Example errors may include corrupted data (e.g., unintended changes to the data), duplicate data (e.g., over writing data with duplicate values), data formatting (e.g., incorrectly formatted data), or any other type of data quality error. In an embodiment, the audit computing system 307 may receive metric data indicating the errors resulting from the test run and transmit error data describing the error to a remote computing system. By way of example, the automated testing system 301 may detect a data corruption error by comparing the isolated dataset with the dataset output within the second computing environment 310 and generate a metric data indicating the error. The metric data may be processed by the audit computing system 307 and a notification may be sent to an administrator or custodian of the application 401 indicating the error that occurred during testing. In an embodiment the notification may be an email notification, a messaging notification, or an API request. For instance, the audit computing system 307 may transmit an API request to a software project management tool, ticketing system, etc. to create task to address the error. In an embodiment, a workflow may be facilitated through the detection of errors, where pending or unresolved errors prevent the test version of the software from being deployed within the second computing environment 310.
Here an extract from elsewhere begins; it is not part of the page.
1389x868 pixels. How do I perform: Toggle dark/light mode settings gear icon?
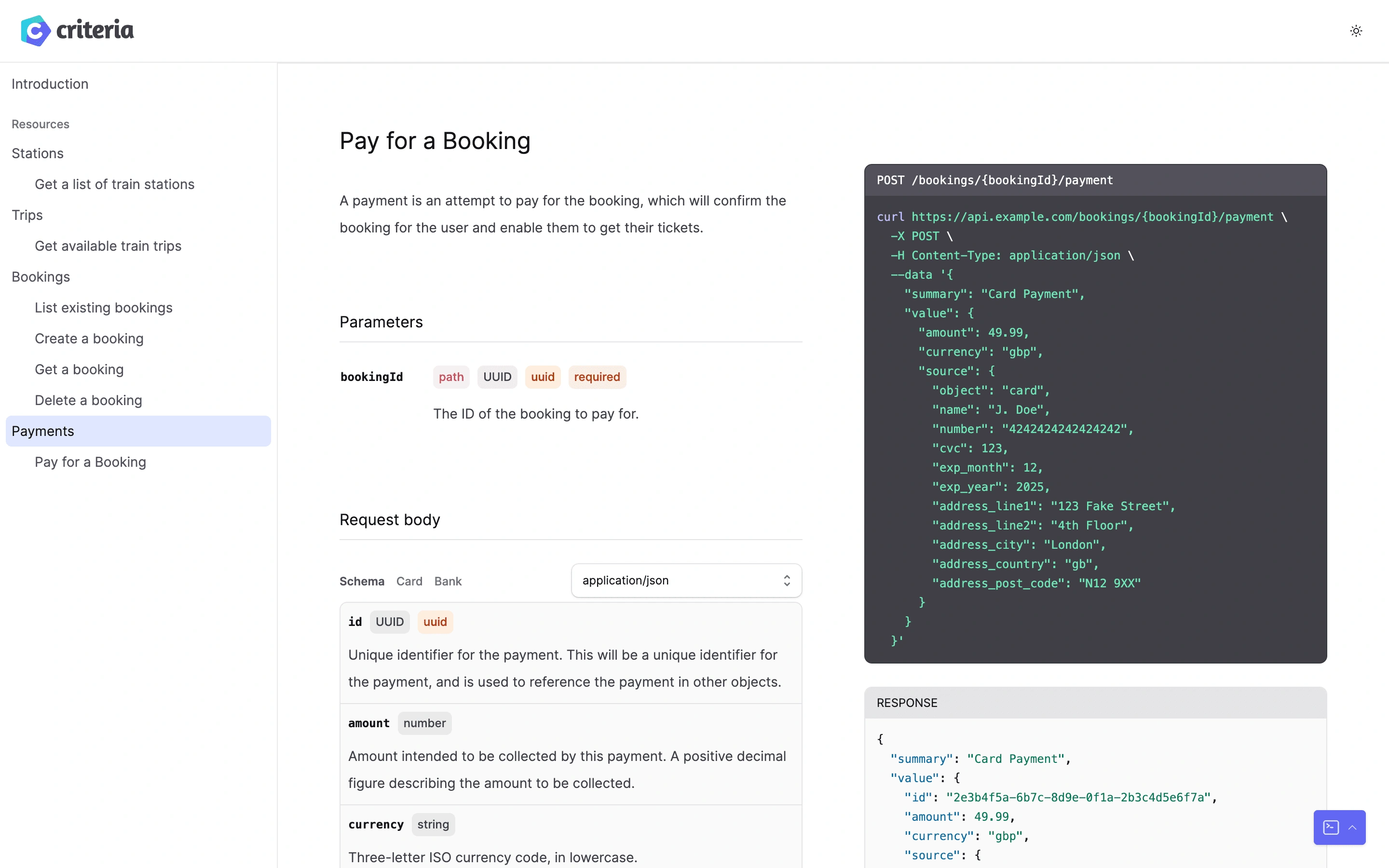[1356, 30]
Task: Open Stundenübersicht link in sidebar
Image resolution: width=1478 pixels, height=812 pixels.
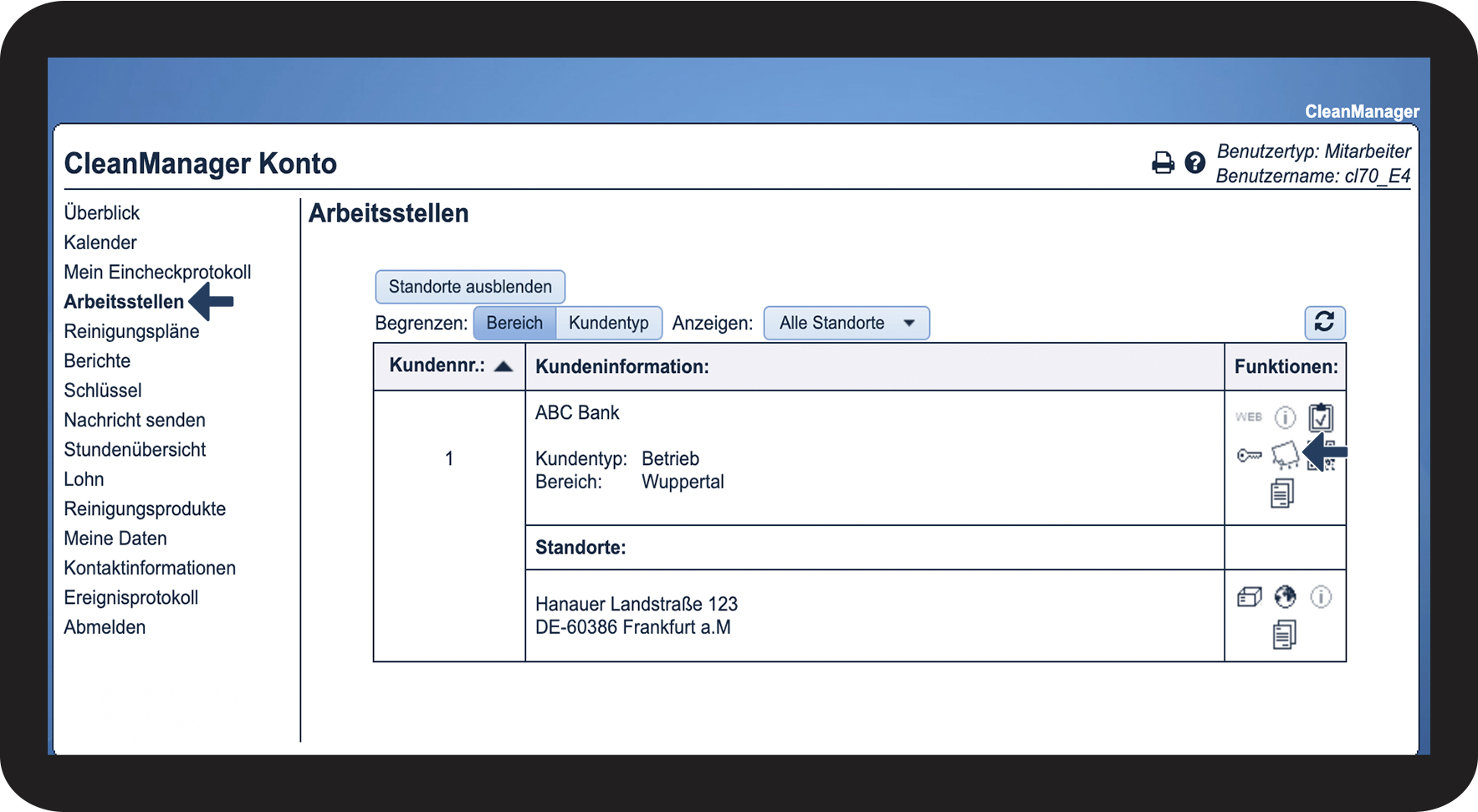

In another embodiment, the automated testing system 301 may utilize the audit computing system to perform additional monitoring and certification of the application post deployment to the second computing environment 310. Certification may include determining the deployed version (e.g., new version, version with new changes, etc.) causes no issues over a threshold period of time (e.g., one hour, one day, one week, etc.). By way of example, the automated testing system 301 may monitor read and write operations performed against the production dataset 501 and monitor for computing errors (e.g., bugs, etc.) or data quality errors (e.g., corrupted data etc.). Monitoring may occur for a threshold period of time. For instance, monitoring periods may be shorted for applications (e.g., application 401) which execute a high rate of read and write operations. In an embodiment, monitoring may occur for a threshold number (e.g., 100, 1,000, etc.) of successful read and write operations. Metric data may be captured for the read and write operations executed within the second computing environment 310. If errors occur within the monitoring period, the automated testing system 301 may rollback to the previous version (e.g., originally implemented version) and perform additional testing.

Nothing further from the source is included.